UK sustainable aviation industry group plots roadmap towards a 30 per cent uptake in aviation biofuels by 2050
Mon 17 Feb 2014 – The UK cross-sector industry group Sustainable Aviation (SA) has started work on a roadmap to plot a path towards achieving a 30 per cent take-up of sustainable alternative aviation fuels by 2050. These fuels are expected to show lifecycle savings of 60 per cent compared to their fossil fuel equivalent and therefore contribute to an overall reduction of 18 per cent in UK aviation CO2 emissions. According to the incoming Chair of the group, British Airways’ Head of Environment Jonathon Counsell, one of the aims of the roadmap is to stimulate UK government action on aviation biofuels. The roadmap is expected to be unveiled at the Farnborough air show in July and will follow the publication of other SA roadmaps over the past two years covering CO2 emissions and aircraft noise. Achievements by the group and members during the period are detailed in its Progress Report 2013 just published.
“The primary purpose of the Sustainable Aviation Fuels Road-Map is to demonstrate to the UK government that this represents a serious opportunity and then encourage them to provide us with the incentives we are looking for and a level playing field with ground transport fuels,” said Counsell, who will chair SA over the next two years. “Other countries are doing so much more in supporting the local development of sustainable aviation fuels – we just want our government to do the same.”
Counsell believes that although the UK government considers there is a long-term role for such fuels it does not see near-term opportunities, unlike countries such as Germany, Finland, Mexico, Australia, the United States and others. However, he is encouraged by a recent show of support from the present aviation minister for the development of the roadmap, as well as for the British Airways project with Solena for a municipal waste to jet fuel plant in east London and Virgin Atlantic’s biofuel partnership with LanzaTech.
An alternative fuels working group has been set up by SA to develop the roadmap, with sustainable energy consultancy E4tech providing input. E4tech has previously advised the European Commission on its European Advanced Biofuels Flightpath Initiative and reviewed the potential for aviation biofuels in a major report on aviation emissions published by the UK’s Committee on Climate Change in 2009.
Launched in 2005 and now with 39 members, Sustainable Aviation remains the only such national initiative of cross-sector interests formed to develop a common strategy on emissions and noise reductions.
“For both carbon and noise, our approach has been to bring together experts from across the aviation industry – aerospace manufacturing, airlines, airports and air traffic control,” writes outgoing Chair, Matt Gorman, Sustainability Director, Heathrow Airport, in the foreword to the Progress Report. “Those experts have pooled their experience and knowledge on future technology, operating procedures and sustainable fuels to produce detailed Road-Maps which give Sustainable Aviation’s view of how future growth in UK aviation can be accommodated without significant increases in absolute CO2 emissions and with reductions in noise output.”

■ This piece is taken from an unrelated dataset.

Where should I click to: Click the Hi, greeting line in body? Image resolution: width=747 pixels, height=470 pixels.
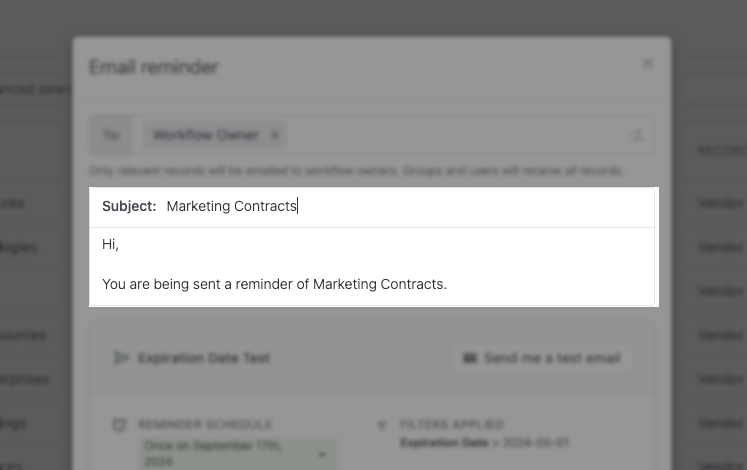coord(111,244)
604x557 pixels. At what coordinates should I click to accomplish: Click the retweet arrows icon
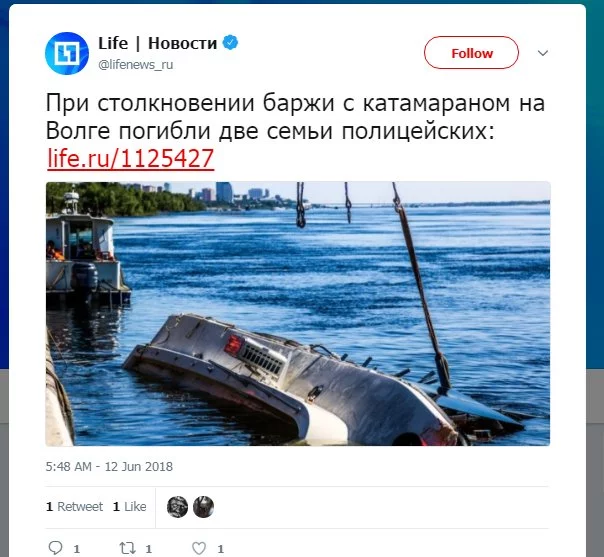coord(127,548)
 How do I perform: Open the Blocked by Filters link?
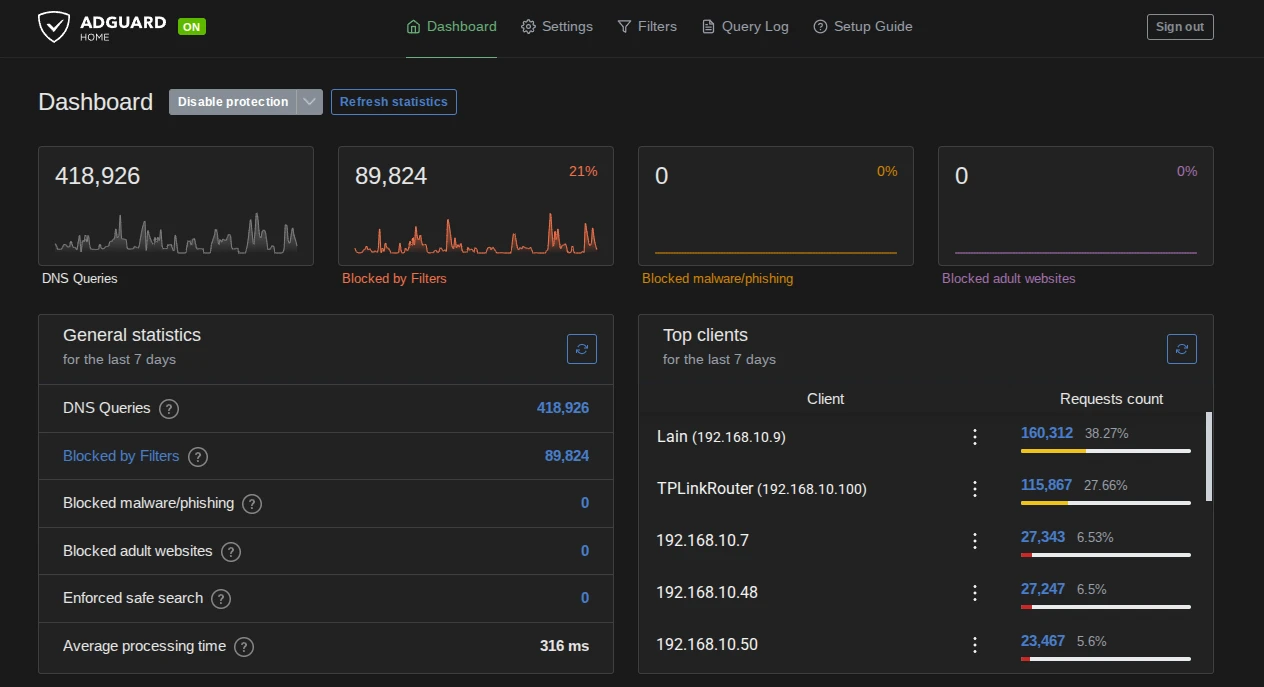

Counsell said that following the CO2 roadmap, industry had been asked by successive UK transport ministers to come up with a similar assessment on noise as on carbon. “As far as I’m aware, our Noise Road-Map is the first of its kind anywhere in the industry. It’s more complicated than a CO2 roadmap since measuring noise impacts is challenging.
“The roadmap shows, as with our CO2 roadmap, the industry can decouple a substantial future growth in traffic with noise impacts. It’s a reflection of just how quiet the next generation of aircraft will be. Our next step is to draw up action plans to deliver against the targets.”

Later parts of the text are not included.